Task objective> Please extract every one of the lines below and reproduce each one verbatim.
──────── Excerpted data
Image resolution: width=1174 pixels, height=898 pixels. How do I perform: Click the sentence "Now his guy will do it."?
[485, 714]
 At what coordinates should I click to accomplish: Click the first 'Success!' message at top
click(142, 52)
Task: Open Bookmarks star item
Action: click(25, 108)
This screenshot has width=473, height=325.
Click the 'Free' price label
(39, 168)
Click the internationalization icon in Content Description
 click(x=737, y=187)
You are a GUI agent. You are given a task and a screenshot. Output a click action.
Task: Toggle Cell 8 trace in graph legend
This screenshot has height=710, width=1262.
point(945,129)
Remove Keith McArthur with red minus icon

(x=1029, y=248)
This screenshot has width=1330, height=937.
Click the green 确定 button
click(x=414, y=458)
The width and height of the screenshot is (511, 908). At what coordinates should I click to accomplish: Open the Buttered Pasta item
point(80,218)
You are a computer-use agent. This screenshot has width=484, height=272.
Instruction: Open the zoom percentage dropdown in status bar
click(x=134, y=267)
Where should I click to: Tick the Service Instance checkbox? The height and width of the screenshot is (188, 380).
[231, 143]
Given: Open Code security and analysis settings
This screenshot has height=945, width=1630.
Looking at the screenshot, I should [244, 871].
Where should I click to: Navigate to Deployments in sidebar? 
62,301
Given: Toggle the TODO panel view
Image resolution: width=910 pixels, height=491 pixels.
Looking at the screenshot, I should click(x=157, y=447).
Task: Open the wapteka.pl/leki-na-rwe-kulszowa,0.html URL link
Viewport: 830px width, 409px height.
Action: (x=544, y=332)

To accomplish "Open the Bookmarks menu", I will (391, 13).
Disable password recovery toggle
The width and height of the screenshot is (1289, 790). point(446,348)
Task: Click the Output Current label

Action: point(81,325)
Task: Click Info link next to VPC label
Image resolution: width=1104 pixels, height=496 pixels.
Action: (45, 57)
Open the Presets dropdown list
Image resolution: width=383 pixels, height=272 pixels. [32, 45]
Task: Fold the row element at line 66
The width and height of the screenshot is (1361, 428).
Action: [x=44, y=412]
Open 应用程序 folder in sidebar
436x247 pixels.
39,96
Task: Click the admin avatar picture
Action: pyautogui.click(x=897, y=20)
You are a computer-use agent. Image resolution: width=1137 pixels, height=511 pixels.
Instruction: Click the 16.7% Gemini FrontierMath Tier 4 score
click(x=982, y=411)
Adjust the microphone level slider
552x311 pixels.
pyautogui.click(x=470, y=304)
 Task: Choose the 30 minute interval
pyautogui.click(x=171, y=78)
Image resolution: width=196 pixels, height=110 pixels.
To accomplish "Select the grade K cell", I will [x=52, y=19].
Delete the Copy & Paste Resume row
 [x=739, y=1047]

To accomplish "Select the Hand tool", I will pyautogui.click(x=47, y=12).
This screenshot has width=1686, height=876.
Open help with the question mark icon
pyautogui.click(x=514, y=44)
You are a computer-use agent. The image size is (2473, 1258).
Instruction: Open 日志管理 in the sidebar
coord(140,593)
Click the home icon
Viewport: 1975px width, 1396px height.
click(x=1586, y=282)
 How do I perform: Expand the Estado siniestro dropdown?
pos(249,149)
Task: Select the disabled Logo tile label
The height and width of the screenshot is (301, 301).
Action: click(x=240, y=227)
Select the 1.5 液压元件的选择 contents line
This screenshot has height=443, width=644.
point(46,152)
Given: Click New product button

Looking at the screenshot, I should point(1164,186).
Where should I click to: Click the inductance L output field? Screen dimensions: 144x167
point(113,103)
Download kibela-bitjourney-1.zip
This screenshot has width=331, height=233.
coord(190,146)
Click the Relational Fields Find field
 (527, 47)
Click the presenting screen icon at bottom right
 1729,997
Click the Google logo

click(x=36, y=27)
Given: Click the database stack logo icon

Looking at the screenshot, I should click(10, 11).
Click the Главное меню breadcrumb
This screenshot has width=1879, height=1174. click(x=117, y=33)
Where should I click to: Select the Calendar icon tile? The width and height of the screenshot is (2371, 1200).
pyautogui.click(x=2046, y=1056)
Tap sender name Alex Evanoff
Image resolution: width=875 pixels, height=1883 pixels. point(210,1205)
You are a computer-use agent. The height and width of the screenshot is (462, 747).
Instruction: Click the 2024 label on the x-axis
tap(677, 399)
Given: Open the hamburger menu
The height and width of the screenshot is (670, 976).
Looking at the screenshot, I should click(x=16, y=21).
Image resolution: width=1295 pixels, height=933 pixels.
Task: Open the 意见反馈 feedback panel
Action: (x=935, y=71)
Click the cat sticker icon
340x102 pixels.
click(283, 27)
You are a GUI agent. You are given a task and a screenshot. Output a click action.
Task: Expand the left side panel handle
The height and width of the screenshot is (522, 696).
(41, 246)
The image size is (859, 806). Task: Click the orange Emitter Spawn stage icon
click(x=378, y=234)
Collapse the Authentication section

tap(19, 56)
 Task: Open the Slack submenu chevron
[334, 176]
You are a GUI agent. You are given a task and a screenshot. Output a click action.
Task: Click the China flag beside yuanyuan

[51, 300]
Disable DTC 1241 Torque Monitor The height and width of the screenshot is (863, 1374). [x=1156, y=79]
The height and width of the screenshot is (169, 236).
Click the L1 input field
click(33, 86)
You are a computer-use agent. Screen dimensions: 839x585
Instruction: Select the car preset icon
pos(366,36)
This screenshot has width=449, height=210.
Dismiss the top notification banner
────────────────
Exercise solution>
Image resolution: width=1174 pixels, height=898 pixels. How do I perform: Click the sentence "Now his guy will do it."?
[485, 714]
 At what coordinates should I click to accomplish: Click the first 'Success!' message at top
click(142, 52)
Task: Open Bookmarks star item
Action: click(25, 108)
This screenshot has width=473, height=325.
Click the 'Free' price label
(39, 168)
Click the internationalization icon in Content Description
 click(x=737, y=187)
You are a GUI agent. You are given a task and a screenshot. Output a click action.
Task: Toggle Cell 8 trace in graph legend
This screenshot has height=710, width=1262.
point(945,129)
Remove Keith McArthur with red minus icon

(x=1029, y=248)
This screenshot has width=1330, height=937.
Click the green 确定 button
click(x=414, y=458)
The width and height of the screenshot is (511, 908). At what coordinates should I click to accomplish: Open the Buttered Pasta item
point(80,218)
You are a computer-use agent. This screenshot has width=484, height=272.
Instruction: Open the zoom percentage dropdown in status bar
click(x=134, y=267)
Where should I click to: Tick the Service Instance checkbox? The height and width of the screenshot is (188, 380).
[231, 143]
Given: Open Code security and analysis settings
This screenshot has height=945, width=1630.
Looking at the screenshot, I should [244, 871].
Where should I click to: Navigate to Deployments in sidebar? 
62,301
Given: Toggle the TODO panel view
Image resolution: width=910 pixels, height=491 pixels.
Looking at the screenshot, I should click(x=157, y=447).
Task: Open the wapteka.pl/leki-na-rwe-kulszowa,0.html URL link
Viewport: 830px width, 409px height.
Action: (x=544, y=332)

To accomplish "Open the Bookmarks menu", I will (391, 13).
Disable password recovery toggle
The width and height of the screenshot is (1289, 790). point(446,348)
Task: Click the Output Current label

Action: point(81,325)
Task: Click Info link next to VPC label
Image resolution: width=1104 pixels, height=496 pixels.
Action: (45, 57)
Open the Presets dropdown list
Image resolution: width=383 pixels, height=272 pixels. [32, 45]
Task: Fold the row element at line 66
The width and height of the screenshot is (1361, 428).
Action: [x=44, y=412]
Open 应用程序 folder in sidebar
436x247 pixels.
39,96
Task: Click the admin avatar picture
Action: pyautogui.click(x=897, y=20)
You are a computer-use agent. Image resolution: width=1137 pixels, height=511 pixels.
Instruction: Click the 16.7% Gemini FrontierMath Tier 4 score
click(x=982, y=411)
Adjust the microphone level slider
552x311 pixels.
pyautogui.click(x=470, y=304)
 Task: Choose the 30 minute interval
pyautogui.click(x=171, y=78)
Image resolution: width=196 pixels, height=110 pixels.
To accomplish "Select the grade K cell", I will [x=52, y=19].
Delete the Copy & Paste Resume row
 [x=739, y=1047]

To accomplish "Select the Hand tool", I will pyautogui.click(x=47, y=12).
This screenshot has width=1686, height=876.
Open help with the question mark icon
pyautogui.click(x=514, y=44)
You are a computer-use agent. The image size is (2473, 1258).
Instruction: Open 日志管理 in the sidebar
coord(140,593)
Click the home icon
Viewport: 1975px width, 1396px height.
click(x=1586, y=282)
 How do I perform: Expand the Estado siniestro dropdown?
pos(249,149)
Task: Select the disabled Logo tile label
The height and width of the screenshot is (301, 301).
Action: click(x=240, y=227)
Select the 1.5 液压元件的选择 contents line
This screenshot has height=443, width=644.
point(46,152)
Given: Click New product button

Looking at the screenshot, I should point(1164,186).
Where should I click to: Click the inductance L output field? Screen dimensions: 144x167
point(113,103)
Download kibela-bitjourney-1.zip
This screenshot has width=331, height=233.
coord(190,146)
Click the Relational Fields Find field
 (527, 47)
Click the presenting screen icon at bottom right
 1729,997
Click the Google logo

click(x=36, y=27)
Given: Click the database stack logo icon

Looking at the screenshot, I should click(10, 11).
Click the Главное меню breadcrumb
This screenshot has width=1879, height=1174. click(x=117, y=33)
Where should I click to: Select the Calendar icon tile? The width and height of the screenshot is (2371, 1200).
pyautogui.click(x=2046, y=1056)
Tap sender name Alex Evanoff
Image resolution: width=875 pixels, height=1883 pixels. point(210,1205)
You are a computer-use agent. The height and width of the screenshot is (462, 747).
Instruction: Click the 2024 label on the x-axis
tap(677, 399)
Given: Open the hamburger menu
The height and width of the screenshot is (670, 976).
Looking at the screenshot, I should click(x=16, y=21).
Image resolution: width=1295 pixels, height=933 pixels.
Task: Open the 意见反馈 feedback panel
Action: (x=935, y=71)
Click the cat sticker icon
340x102 pixels.
click(283, 27)
You are a GUI agent. You are given a task and a screenshot. Output a click action.
Task: Expand the left side panel handle
The height and width of the screenshot is (522, 696).
(41, 246)
The image size is (859, 806). Task: Click the orange Emitter Spawn stage icon
click(x=378, y=234)
Collapse the Authentication section

tap(19, 56)
 Task: Open the Slack submenu chevron
[334, 176]
You are a GUI agent. You are given a task and a screenshot. Output a click action.
Task: Click the China flag beside yuanyuan

[51, 300]
Disable DTC 1241 Torque Monitor The height and width of the screenshot is (863, 1374). [x=1156, y=79]
The height and width of the screenshot is (169, 236).
Click the L1 input field
click(33, 86)
You are a computer-use agent. Screen dimensions: 839x585
Instruction: Select the car preset icon
pos(366,36)
This screenshot has width=449, height=210.
Dismiss the top notification banner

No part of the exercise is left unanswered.